Trump’s withdrawal from the TPP — a deal that didn’t include China — has spurred Beijing to publicly advocate for the RCEP to be finished quickly. More broadly, President Xi Jinping has championed free trade and globalization, including supporting bodies like the World Trade Organization. That’s led to a debate about whether it’s best to get RCEP done fast, to show support for free trade, or to take time to get the best deal possible.
The RCEP covers investment, intellectual property and economic and technical cooperation. It would introduce dispute-resolution mechanisms. Unlike the TPP it wouldn’t require members to protect labor rights or improve environmental standards. Like the TPP, big stumbling blocks stand in the way of a final deal.
“I heard from many corners, now RCEP is the only game in town,” said Pambagyo. “If you look at the discussion in many parts of the world — basically anti-globalization, anti-trade — those discussions have not taken place in this part of the world, in particular among the RCEP.”
India is arguing for greater liberalization of services, a sector that contributes over 50 percent to its gross domestic product and affects the movement of labor across borders. A particular sticking point is loosening rules to make it easier for its IT workers to move abroad.
The next round of talks will be held in Manila in May, with a ministerial meeting expected that month. After that the talks shift to India.
Pambagyo gave some insight into the mammoth task of trying to get an agreement among a disparate group of nations, from less developed economies like Laos to China, the world’s second-biggest economy.
He said the last RCEP talks in Japan saw around 700 officials gather, up from 60 delegates in 2013. The RCEP now has nearly 10 working groups, plus half a dozen subworking groups on goods and services and discussions about adding more.
The text discussions are bogged down for several reasons, he added. Some countries want to finish one area before tackling another. Some have the same officials assigned to two or more working groups, so talks can’t happen in parallel. And some nations feel there’s no need to rush because the market access issues are tough to resolve.
Other difficulties come because not every country has an existing free-trade agreement with other parties, making negotiators cautious about tabling their offers on tariffs, he said. India for one has a sizable trade deficit with China: the countries have periodic tensions over a long-running border dispute and are vying for influence in parts of South Asia. They do not have a bilateral trade deal.
“It is quite interesting how the two big economies see each other,” Pambagyo said. “In some rounds, discussions were really about India and China.”

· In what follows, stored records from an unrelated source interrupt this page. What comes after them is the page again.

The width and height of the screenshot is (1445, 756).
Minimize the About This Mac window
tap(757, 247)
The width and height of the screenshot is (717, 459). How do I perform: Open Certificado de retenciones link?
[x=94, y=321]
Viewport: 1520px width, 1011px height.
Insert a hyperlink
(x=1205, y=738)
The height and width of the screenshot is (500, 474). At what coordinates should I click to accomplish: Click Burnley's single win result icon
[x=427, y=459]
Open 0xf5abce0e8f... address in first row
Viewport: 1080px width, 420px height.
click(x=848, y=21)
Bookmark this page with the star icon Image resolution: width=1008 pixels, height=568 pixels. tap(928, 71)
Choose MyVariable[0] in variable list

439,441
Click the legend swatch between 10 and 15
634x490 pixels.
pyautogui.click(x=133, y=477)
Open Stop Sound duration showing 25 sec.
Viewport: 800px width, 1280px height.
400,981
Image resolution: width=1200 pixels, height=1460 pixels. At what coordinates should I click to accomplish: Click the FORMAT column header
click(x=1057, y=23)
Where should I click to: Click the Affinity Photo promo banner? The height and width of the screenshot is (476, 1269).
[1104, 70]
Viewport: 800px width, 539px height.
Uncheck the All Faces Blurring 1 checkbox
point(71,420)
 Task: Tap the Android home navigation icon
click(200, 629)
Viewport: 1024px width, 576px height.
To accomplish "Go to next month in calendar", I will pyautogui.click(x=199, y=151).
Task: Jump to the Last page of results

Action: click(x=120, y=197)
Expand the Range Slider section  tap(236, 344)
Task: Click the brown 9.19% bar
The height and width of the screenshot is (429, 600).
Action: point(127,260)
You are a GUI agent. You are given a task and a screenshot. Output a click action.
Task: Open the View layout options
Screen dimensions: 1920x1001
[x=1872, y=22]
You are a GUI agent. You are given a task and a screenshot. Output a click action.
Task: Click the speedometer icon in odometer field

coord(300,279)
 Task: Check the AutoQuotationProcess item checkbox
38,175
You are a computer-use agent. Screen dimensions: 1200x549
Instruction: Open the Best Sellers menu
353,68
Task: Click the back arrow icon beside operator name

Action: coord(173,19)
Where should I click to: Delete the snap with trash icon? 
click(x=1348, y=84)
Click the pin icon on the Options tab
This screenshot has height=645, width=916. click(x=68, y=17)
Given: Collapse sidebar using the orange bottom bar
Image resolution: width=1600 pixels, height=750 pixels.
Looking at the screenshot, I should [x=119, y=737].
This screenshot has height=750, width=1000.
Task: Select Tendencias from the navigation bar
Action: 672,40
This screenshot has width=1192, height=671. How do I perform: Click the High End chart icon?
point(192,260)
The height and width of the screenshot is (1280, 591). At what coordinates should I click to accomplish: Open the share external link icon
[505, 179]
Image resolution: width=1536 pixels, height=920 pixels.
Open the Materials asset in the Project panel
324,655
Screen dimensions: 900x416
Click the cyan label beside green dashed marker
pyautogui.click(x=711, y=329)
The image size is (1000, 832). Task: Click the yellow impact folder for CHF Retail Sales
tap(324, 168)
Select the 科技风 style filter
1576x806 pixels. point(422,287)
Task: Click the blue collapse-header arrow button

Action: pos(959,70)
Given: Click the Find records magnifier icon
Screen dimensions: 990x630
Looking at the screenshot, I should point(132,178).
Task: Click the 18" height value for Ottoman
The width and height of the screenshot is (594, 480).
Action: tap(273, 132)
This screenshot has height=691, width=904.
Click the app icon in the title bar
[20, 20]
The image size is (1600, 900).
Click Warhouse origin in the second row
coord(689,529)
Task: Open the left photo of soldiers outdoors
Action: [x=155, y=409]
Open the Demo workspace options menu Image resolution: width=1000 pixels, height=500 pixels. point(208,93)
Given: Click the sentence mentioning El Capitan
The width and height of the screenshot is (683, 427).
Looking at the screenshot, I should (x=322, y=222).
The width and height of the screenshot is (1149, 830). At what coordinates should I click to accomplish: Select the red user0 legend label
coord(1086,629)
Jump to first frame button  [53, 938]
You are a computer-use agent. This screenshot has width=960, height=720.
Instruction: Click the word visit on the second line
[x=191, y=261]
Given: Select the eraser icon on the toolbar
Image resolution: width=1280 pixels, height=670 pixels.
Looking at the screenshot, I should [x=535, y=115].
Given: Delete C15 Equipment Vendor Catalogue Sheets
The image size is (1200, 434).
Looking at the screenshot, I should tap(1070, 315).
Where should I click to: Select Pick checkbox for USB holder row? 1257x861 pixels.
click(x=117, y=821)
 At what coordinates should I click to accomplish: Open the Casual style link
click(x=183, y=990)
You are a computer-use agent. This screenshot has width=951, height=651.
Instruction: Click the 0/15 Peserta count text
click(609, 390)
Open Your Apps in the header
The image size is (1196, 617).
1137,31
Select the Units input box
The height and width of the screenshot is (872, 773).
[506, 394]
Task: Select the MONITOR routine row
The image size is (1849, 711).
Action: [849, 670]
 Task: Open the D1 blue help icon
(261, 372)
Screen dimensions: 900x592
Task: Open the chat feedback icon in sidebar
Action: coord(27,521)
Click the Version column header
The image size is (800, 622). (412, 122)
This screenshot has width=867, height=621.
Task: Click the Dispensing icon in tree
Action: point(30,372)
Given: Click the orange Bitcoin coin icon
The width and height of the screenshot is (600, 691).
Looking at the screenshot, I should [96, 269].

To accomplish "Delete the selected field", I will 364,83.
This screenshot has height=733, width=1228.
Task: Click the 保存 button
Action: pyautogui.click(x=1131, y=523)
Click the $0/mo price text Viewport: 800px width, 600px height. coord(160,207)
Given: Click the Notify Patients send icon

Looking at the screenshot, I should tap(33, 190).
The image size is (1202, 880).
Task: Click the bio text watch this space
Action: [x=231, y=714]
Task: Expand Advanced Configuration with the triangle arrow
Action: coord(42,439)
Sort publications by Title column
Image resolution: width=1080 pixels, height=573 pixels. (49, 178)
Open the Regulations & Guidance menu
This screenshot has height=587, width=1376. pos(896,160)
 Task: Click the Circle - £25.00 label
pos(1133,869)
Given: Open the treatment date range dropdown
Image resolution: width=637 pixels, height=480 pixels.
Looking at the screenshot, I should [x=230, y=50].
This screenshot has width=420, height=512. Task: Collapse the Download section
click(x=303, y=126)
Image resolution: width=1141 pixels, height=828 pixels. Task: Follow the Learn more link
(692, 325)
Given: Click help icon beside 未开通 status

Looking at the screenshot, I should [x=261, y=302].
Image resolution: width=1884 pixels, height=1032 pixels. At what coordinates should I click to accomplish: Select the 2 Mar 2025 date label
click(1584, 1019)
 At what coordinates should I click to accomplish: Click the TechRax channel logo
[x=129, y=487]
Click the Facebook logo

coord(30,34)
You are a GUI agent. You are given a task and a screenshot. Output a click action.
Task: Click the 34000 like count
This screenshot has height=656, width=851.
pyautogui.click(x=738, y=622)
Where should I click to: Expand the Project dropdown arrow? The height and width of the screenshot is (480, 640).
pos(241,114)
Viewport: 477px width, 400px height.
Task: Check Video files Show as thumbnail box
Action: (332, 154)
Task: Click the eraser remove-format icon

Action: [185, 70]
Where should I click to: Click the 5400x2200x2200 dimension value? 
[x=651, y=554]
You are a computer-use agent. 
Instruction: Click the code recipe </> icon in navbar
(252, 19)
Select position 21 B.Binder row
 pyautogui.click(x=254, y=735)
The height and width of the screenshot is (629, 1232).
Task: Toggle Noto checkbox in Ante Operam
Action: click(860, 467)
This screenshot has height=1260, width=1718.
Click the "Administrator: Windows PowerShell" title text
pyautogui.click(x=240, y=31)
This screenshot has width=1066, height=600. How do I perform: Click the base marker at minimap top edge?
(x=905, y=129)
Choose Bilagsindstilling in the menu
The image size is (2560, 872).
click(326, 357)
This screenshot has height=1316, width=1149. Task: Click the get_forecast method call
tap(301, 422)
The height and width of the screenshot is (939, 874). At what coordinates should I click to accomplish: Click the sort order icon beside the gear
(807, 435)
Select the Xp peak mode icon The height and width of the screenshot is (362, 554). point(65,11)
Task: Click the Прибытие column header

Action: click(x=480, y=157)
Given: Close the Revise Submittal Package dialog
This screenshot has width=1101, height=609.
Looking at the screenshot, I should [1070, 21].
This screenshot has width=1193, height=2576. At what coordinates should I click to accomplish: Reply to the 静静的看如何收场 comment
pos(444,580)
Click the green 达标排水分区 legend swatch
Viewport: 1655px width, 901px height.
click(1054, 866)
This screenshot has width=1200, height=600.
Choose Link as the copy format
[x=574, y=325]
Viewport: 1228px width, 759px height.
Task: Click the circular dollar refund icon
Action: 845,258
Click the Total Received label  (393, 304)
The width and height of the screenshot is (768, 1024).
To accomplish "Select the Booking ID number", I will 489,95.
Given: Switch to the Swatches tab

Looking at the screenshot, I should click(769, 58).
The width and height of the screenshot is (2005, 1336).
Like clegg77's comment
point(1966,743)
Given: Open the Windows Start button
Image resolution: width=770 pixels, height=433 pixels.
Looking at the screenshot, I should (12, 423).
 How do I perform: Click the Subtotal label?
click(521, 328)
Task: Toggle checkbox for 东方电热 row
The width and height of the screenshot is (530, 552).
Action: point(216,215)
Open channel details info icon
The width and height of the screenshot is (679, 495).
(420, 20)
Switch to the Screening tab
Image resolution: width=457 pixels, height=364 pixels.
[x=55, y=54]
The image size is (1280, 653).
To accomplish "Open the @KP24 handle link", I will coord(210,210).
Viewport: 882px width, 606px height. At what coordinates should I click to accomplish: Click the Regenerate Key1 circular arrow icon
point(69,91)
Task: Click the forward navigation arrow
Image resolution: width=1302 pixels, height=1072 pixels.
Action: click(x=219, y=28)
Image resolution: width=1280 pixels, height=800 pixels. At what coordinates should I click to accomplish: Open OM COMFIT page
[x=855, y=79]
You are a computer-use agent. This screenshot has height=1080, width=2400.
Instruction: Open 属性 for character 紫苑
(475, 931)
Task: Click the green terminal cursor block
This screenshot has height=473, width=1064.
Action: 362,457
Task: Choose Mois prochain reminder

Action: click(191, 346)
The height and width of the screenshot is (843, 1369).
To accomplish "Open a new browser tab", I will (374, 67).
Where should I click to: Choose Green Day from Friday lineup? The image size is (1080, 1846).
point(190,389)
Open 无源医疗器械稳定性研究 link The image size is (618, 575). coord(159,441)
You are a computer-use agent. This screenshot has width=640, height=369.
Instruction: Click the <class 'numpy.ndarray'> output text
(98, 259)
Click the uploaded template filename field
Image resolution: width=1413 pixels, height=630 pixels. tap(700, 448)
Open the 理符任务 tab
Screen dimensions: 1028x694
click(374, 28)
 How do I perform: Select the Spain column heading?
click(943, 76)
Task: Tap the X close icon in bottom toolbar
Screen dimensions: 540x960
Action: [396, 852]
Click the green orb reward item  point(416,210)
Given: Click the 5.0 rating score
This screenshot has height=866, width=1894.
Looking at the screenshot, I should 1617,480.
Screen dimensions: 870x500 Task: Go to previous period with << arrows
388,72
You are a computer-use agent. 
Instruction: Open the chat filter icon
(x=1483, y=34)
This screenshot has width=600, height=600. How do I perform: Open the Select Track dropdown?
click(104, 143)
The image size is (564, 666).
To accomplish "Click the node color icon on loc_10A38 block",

As well, disputes between some RCEP nations over their sideline talks on bilateral trade deals can bleed into the negotiations, Pambagyo said. “At some points, I say you sit together there, why don’t you just talk together?” he said. “Actually they are sitting next to each other in the room but they always go to the chair.”
“Why don’t you just find a separate room and sit together and sort your problems and report back to us?